DOS extenders are something entirely different (API translation from one  
mode to another).

Virtualisation and even full emulation are relatively 'easy' to implement  
on current machines (because of their performance), though some work is  
still necessary.

To allow multiple tasks to access the same physical resources, some  
abstraction is needed of course, such as using a redirector-like interface  
for file system access within the task and handling the calls from this  
interface by passing them to the actual file system drivers (which  
necessarily must implement workable file locking semantics, unlike the  
typical expectation for DOS systems that do not explicitly multi-task). Or  
accessing a file system image instead of an actual file system, where each  
image is typically associated with no more than one running task. Both of  
these methods are provided by DOSBox and dosemu, the former is employed by  
NTVDM, the latter is generally provided by emulators.

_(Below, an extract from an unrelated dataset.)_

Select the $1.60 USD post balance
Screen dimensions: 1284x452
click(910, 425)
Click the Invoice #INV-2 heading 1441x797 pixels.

(If memory serves, DOSBox unfortunately provides high-level file system  
redirection only within its integrated DOS, which itself is a bad choice  
for other reasons.)

>> DOS, however, allows external file system drivers to (relatively  
>> speaking)
>> easily integrate into the kernel as redirectors. (As mentioned, a
>> consistent LFN extension has not yet been defined for the redirector
>> interface.) The roots of this go back to MS-DOS 3.x and the redirector
>> interface has been used (provided) ever since by various networking
>> clients as well as *CDEX programs, as well as more 'exotic' file system
>> drivers.
>
> But you can't use the redirector interface really for any file system
> running on DOS itself,

Depends on your definitions.

If you mean "local" (on that same machine, and running on that DOS): The  
file systems of a *CDEX driver are "local", and eg iHPFS also accesses  
"local" file systems from hard disk partitions.

> not to mention that on the receiving end
> (DOS), you still have all the inherited limitation of DOS. Different
> character representations are just a start here (256/512 bytes code
> pages compared to UTF8/16/etc)...

Yes, no one doubted that these restrictions are still carried along  
(specifically those concerning naming).